Den größten Sprung erlebte die Hochschulstadt nach 1945, als zum Überwasserviertel das Schloss als Universitätssitz samt Umfeld hinzukam – und später große Teile des westlich gelegenen Stadtviertels Gievenbeck. Der Bau des Zentralklinikums 1983 verstärkte nochmals diese Orientierung und zeigt sich seitdem selbstbewußt in Form der Bettentürme in der Stadtsilhouette.

Auch als 1971 die Fachhochschule hinzustieß, bevorzugte sie ebenfalls für ihre Institute den Westen – erst im Jahr 2001 bezog der Fachbereich Architektur zusammen mit der Kunstakademie den Leonardo Campus, die Designer folgen gerade. Alle drei Gebiete, ob Überwasser, Schloss oder Gievenbeck sind bis heute als einzelne Inseln wie auch als große Wissenschaftszone erfahrbar.

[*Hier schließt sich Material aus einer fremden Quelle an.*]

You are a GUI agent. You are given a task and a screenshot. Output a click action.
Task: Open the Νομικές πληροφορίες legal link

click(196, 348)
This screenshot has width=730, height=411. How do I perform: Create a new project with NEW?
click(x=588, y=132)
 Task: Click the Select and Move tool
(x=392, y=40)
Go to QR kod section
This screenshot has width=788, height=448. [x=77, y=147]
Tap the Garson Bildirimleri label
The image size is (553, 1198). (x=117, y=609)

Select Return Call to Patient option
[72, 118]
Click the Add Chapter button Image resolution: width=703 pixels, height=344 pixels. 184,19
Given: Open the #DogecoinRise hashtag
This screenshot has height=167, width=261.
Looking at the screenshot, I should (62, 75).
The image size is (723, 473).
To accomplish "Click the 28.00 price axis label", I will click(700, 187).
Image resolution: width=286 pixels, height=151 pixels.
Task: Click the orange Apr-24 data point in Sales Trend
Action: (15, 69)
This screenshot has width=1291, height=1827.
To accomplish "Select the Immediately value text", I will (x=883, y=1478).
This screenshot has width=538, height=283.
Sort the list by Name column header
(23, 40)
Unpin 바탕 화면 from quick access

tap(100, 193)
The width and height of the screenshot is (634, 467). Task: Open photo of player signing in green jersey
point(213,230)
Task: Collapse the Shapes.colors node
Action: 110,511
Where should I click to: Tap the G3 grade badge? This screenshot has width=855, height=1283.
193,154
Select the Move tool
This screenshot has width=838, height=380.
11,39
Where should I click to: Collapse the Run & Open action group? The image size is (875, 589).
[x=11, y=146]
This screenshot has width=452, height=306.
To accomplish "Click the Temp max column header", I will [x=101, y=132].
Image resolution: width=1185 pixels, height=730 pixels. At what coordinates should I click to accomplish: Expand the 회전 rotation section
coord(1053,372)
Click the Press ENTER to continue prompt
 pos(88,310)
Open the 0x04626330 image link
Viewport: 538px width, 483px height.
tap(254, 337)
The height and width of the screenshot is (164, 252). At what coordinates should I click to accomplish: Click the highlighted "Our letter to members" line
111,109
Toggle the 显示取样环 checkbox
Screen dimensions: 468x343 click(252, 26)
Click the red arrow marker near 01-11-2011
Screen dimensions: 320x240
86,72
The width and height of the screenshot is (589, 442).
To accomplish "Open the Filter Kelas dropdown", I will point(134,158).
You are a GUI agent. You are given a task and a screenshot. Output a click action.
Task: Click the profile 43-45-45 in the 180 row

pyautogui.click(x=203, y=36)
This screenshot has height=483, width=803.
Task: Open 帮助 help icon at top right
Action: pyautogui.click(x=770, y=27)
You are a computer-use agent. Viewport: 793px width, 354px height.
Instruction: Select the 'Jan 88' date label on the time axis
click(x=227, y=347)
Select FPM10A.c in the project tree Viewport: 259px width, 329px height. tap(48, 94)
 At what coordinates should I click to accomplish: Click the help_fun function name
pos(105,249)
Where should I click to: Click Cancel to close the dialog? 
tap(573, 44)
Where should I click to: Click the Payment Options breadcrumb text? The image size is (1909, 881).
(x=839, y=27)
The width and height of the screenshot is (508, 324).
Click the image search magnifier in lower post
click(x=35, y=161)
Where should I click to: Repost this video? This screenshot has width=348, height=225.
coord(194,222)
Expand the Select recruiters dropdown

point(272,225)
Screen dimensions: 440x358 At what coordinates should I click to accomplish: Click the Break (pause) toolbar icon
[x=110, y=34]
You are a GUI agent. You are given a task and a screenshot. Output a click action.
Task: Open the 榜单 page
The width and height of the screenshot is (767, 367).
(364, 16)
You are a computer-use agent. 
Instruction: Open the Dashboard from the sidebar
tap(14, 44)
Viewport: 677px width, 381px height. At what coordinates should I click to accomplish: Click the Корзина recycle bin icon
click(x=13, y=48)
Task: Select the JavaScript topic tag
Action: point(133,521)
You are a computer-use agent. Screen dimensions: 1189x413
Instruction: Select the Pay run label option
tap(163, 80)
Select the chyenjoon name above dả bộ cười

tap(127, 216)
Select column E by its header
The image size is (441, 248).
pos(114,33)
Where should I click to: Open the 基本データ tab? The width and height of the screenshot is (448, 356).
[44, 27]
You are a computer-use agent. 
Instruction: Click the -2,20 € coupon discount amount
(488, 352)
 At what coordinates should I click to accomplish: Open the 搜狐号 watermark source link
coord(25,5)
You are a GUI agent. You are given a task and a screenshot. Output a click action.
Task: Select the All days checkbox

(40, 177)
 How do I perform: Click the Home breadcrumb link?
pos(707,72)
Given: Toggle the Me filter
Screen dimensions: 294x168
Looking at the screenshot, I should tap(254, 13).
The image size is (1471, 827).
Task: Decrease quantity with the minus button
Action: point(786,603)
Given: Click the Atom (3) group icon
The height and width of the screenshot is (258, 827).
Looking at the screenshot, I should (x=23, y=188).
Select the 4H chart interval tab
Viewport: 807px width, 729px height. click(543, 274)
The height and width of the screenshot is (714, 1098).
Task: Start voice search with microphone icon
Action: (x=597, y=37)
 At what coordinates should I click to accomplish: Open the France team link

Woran es jedoch fehlt, sind Maßnahmen, die Geschichte des Gebietes wie auch deren heterogenen Gebäu-deensembles als Ganzes zu denken. Nur wenige Bauten wie Stadträume sind sichtlich aufeinander bezogen. So fehlt beispielsweise ein Wegekonzept zwischen den ansonsten gelungenen Einzelarchitekturen Technologiehof (Bolles+Wilson, 1993) und Max-Planck-Institut (Rainer M. Kresing, 2006), auch der Schlossgarten wirkt in seiner Gestalt hinter dem Schloss unentschieden, vom Hindenburgplatz gar nicht erst zu reden.

Ebenso ist das traditionsreiche Umfeld der Petrikirche verbesserungswürdig, ist es denn noch von Holzbaracken und rostigen Fahrradständern geprägt. Selbst der Platz an der Pferdegasse, der dem Gründer der Universität Franz von Fürstenberg gewidmet ist, hat eher den Charme eines leeren Campingplatzes. Kein Wunder, dass der Geehrte über ihn hinweg schaut – in Richtung Domherrenfriedhof, wo er begraben liegt.

Wenn Münster als Wissenschaftsstadt international konkurrieren will, müssen dringend Architekturaspekte und Stadtraumfragen mehr Beachtung finden. Viele geplante Neu- und Umbauprojekte geben dazu in Kürze Gelegenheit: Schloßsanierung und Nano-Institut, Uniklinikum-Erweiterung und Geografie-Institut. Die akademische Welt ist nicht nur Grundbaustein der Westphaliae Metropolis Monasterium gewesen, sondern auch deren Zukunft.